● **TEXT TO READ**
The samples are degreased and exposed for 10 days to a moist
ammonia-air mixture in a glass container of volume 0.02 ± 0.01
m3.
An aqueous ammonia solution, having a density of 0.94 g/cm3, should be maintained in the bottom of the container, approximately
40 mm below the bottom of the samples. A volume of aqueous ammonia
solution corresponding to 0.01 ml per cubic centimetre of the volume
of the container will give approximately the following atmospheric
concentrations: 35% ammonia, 5% water vapour, and 60% air. The inlet
of each sample should be sealed with a nonreactive cap, e.g. plastic.
The moist ammonia-air mixture should be maintained as closely
as possible at atmospheric pressure, with the temperature maintained
at 34 ± 2°C. Provision should be made for venting the chamber
via a capillary tube to avoid the build-up of pressure. Specimens
should be shielded from condensate drippage.
After exposure, rinse and dry the nozzles, and conduct a
detailed examination. If a crack, delamination or failure of any operating
part is observed, the nozzle(s) should be subjected to a leak resistance
test at the rated pressure for 1 min and to the functional test at
the minimum flowing pressure (see 3.1.5).
Nozzles showing cracking, delamination or failure of any
non-operating part should not show evidence of separation of permanently
attached parts when subjected to flowing water at the rated working
pressure for 30 min.
4.12.2 Stress-Corrosion
Cracking of Stainless Steel Nozzle Parts (see
3.11.1
)
4.12.2.1 Five samples are to be degreased prior
to being exposed to the magnesium chloride solution.
4.12.2.2 Parts used in nozzles are to be place
in a 500-millilitre flask that is fitted with a thermometer and a
wet condenser approximately 760 mm long. the flask is to be filled
approximately one-half full with 42% by weight magnesium chloride
solution, placed on a thermostatically-controlled electrically heated
mantel, and maintained at a boiling temperature of 150 ± 1°C.
The parts are to be unassembled, that is, not contained in a nozzle
assembly. The exposure is to last for 500 hours.
4.12.2.3 After exposure period, the test samples
are to be removed from the boiling magnesium chloride solution and
rinsed in deionized water.
4.12.2.4 The test samples are then to be examined
using a microscope having a magnification of 25X for any cracking,
delamination, or other degradation as a result of the test exposure.
Test samples exhibiting degradation are to be tested as described
in 4.12.5.5 or 4.12.5.6,
as applicable. test samples not exhibiting degradation are considered
acceptable without further test.

● **DATASET EXTRACT**
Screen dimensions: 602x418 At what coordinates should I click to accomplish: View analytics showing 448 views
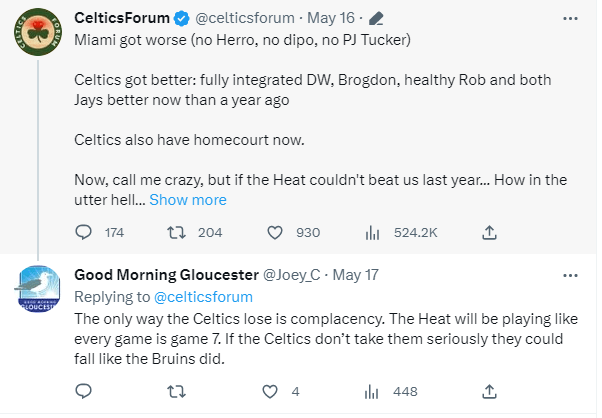coord(371,391)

● **THE TASKS**
A. Print the part of the nozzle corrosion test text that opens with the words containing "The samples are" and closes with "from condensate drippage.".
B. Translate this sentence from the nozzle corrosion test text into Spanish: "The exposure is to last for 500 hours."
C. Condense the paragraph of the nozzle corrosion test text that begins "Parts used in nozzles" into a short list that keeps its main facts.
The listing above is separate from the nozzle corrosion test text.

● **EXERCISE RESULTS**
A.
The samples are degreased and exposed for 10 days to a moist
ammonia-air mixture in a glass container of volume 0.02 ± 0.01
m3.
An aqueous ammonia solution, having a density of 0.94 g/cm3, should be maintained in the bottom of the container, approximately
40 mm below the bottom of the samples. A volume of aqueous ammonia
solution corresponding to 0.01 ml per cubic centimetre of the volume
of the container will give approximately the following atmospheric
concentrations: 35% ammonia, 5% water vapour, and 60% air. The inlet
of each sample should be sealed with a nonreactive cap, e.g. plastic.
The moist ammonia-air mixture should be maintained as closely
as possible at atmospheric pressure, with the temperature maintained
at 34 ± 2°C. Provision should be made for venting the chamber
via a capillary tube to avoid the build-up of pressure. Specimens
should be shielded from condensate drippage.

B. La exposición debe durar 500 horas.

C.
- The nozzle parts go unassembled, not in a nozzle assembly, into a 500-milliliter flask.
- The flask has a thermometer and a wet condenser about 760 mm long.
- It is filled about half full with 42% by weight magnesium chloride solution.
- It sits on a thermostatically controlled, electrically heated mantle and is kept boiling at 150 ± 1°C.
- Exposure lasts 500 hours.